Work request => Only the first line of the listing and the lines after it, up to and including the one containing "Task: Check off New Feature: Time Tracking", should be retyped exactly.
===== Records for this exercise =====
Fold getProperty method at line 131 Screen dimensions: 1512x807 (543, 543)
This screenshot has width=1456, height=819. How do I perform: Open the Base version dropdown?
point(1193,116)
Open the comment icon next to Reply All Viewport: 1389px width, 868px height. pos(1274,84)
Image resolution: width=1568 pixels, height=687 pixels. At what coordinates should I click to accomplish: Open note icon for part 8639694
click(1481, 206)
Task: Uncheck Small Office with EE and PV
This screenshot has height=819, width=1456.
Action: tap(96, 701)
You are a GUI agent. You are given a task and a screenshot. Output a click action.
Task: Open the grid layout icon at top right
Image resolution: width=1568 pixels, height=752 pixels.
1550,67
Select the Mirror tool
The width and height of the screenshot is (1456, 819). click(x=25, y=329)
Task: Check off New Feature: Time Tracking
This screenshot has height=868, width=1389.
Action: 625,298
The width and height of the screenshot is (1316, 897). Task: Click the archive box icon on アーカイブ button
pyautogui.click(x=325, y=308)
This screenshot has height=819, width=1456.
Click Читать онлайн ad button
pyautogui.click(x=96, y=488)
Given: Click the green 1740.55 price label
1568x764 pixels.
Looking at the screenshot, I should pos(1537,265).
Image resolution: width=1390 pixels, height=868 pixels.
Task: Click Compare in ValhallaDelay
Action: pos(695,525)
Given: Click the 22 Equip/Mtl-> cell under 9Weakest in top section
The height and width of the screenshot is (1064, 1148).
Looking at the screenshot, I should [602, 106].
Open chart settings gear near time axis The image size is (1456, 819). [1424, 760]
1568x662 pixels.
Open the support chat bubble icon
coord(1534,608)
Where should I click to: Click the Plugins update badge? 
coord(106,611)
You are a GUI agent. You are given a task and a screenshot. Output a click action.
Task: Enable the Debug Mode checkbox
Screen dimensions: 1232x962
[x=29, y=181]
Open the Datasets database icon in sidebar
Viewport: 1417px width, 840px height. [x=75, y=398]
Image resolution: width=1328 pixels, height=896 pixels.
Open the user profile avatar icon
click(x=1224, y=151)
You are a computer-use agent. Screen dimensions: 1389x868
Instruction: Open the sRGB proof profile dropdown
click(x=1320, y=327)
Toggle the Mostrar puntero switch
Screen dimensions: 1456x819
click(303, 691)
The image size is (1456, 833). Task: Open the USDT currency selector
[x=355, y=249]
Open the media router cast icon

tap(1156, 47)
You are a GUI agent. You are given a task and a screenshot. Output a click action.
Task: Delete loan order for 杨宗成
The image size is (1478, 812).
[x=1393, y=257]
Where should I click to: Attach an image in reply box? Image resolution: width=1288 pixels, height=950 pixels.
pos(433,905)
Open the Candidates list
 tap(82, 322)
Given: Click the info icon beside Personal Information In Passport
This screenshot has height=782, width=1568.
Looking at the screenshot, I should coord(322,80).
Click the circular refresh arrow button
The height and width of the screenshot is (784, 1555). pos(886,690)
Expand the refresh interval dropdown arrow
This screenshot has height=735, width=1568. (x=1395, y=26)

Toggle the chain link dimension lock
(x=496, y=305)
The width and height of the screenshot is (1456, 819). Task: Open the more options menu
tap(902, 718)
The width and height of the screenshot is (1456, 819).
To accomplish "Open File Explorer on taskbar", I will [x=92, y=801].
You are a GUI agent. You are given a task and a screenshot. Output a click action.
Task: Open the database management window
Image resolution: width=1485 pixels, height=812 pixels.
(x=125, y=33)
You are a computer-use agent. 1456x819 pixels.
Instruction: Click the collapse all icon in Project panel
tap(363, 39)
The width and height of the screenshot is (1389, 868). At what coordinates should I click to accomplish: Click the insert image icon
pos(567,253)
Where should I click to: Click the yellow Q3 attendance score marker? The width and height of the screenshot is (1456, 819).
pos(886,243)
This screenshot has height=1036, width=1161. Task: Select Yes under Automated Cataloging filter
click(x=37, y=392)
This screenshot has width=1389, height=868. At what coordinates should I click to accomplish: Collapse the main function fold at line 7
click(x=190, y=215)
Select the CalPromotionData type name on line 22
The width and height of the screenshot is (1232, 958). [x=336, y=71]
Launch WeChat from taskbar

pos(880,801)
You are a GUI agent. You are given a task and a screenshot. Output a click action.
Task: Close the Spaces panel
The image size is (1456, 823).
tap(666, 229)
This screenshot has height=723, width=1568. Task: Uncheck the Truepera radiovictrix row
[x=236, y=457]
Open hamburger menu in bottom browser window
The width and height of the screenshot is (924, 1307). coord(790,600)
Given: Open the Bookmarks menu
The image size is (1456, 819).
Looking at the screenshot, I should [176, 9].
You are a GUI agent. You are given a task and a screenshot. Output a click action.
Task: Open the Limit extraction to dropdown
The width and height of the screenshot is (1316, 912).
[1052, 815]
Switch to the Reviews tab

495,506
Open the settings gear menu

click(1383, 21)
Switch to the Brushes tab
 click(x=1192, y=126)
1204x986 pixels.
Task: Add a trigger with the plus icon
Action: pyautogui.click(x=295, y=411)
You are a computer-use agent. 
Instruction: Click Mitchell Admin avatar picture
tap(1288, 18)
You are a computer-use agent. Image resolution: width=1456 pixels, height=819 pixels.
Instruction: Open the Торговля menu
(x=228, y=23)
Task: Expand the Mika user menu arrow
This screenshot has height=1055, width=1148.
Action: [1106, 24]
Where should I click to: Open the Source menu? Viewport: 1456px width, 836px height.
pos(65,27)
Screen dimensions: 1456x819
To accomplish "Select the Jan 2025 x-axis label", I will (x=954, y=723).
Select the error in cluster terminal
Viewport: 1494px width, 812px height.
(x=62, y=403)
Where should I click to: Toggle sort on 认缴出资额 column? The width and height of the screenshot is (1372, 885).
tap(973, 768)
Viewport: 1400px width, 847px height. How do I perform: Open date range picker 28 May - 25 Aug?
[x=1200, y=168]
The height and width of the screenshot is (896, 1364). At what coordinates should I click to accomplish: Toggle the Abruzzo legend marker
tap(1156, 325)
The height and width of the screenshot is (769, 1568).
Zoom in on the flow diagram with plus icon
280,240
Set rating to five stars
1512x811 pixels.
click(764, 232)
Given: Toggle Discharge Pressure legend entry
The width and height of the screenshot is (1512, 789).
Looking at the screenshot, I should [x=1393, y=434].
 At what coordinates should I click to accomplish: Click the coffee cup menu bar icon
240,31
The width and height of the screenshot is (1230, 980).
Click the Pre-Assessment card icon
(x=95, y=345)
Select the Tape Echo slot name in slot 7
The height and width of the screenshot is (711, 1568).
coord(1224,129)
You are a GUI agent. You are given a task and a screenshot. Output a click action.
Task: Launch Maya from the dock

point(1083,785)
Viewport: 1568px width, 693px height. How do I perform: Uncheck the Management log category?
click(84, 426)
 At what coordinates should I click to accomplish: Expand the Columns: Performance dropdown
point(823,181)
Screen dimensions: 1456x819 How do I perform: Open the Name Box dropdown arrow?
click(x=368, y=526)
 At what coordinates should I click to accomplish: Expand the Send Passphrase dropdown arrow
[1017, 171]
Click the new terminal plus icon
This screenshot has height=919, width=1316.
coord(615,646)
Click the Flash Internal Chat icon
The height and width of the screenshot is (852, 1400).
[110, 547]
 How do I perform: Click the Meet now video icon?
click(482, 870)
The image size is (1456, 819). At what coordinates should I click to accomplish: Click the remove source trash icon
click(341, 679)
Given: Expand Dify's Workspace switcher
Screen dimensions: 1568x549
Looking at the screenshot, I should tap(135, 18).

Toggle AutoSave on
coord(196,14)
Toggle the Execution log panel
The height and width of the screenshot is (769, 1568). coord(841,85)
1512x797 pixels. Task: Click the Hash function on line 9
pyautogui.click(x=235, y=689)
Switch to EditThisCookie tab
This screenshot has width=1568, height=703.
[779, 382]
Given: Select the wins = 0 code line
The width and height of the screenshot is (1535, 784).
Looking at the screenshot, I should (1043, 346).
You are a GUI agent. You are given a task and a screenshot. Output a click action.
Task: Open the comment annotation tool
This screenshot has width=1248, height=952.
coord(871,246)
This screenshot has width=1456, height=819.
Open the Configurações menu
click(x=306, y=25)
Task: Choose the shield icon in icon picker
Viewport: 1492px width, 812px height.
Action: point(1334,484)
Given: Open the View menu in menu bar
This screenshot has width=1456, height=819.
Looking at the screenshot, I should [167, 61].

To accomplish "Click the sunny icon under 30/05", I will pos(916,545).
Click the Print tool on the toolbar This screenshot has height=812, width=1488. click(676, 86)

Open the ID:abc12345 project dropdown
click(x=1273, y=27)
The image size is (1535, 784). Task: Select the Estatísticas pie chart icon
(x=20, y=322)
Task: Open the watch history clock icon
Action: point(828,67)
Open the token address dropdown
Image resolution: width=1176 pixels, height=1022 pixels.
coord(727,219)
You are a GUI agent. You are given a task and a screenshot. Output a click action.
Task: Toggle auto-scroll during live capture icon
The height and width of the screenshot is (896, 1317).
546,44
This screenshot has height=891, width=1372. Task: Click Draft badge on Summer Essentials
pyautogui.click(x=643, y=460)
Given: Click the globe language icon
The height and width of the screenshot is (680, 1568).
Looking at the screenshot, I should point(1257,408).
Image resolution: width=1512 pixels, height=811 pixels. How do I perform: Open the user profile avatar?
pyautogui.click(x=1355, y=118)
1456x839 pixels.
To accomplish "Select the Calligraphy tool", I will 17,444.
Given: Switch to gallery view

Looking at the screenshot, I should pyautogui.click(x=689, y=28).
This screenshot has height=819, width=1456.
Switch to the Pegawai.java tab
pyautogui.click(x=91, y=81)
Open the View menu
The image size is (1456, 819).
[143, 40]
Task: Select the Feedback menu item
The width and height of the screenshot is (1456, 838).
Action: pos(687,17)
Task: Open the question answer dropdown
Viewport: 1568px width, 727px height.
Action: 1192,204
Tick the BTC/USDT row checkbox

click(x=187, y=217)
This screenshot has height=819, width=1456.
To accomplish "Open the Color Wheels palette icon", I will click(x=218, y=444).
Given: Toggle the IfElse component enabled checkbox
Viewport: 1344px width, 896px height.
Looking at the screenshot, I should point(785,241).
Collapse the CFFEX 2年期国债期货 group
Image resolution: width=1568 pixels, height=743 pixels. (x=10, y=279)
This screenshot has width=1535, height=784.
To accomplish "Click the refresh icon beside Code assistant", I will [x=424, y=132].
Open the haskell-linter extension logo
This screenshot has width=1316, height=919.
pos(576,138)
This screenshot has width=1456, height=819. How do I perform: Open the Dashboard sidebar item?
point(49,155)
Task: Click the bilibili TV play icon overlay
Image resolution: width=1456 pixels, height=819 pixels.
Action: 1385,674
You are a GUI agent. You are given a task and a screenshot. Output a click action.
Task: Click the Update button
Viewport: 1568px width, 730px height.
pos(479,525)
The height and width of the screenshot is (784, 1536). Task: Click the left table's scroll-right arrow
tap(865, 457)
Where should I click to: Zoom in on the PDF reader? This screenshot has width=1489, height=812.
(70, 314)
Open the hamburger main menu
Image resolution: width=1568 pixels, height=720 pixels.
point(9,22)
=====
Output below =>
Fold getProperty method at line 131 Screen dimensions: 1512x807 (543, 543)
This screenshot has width=1456, height=819. How do I perform: Open the Base version dropdown?
point(1193,116)
Open the comment icon next to Reply All Viewport: 1389px width, 868px height. pos(1274,84)
Image resolution: width=1568 pixels, height=687 pixels. At what coordinates should I click to accomplish: Open note icon for part 8639694
click(1481, 206)
Task: Uncheck Small Office with EE and PV
This screenshot has height=819, width=1456.
Action: tap(96, 701)
You are a GUI agent. You are given a task and a screenshot. Output a click action.
Task: Open the grid layout icon at top right
Image resolution: width=1568 pixels, height=752 pixels.
1550,67
Select the Mirror tool
The width and height of the screenshot is (1456, 819). click(x=25, y=329)
Task: Check off New Feature: Time Tracking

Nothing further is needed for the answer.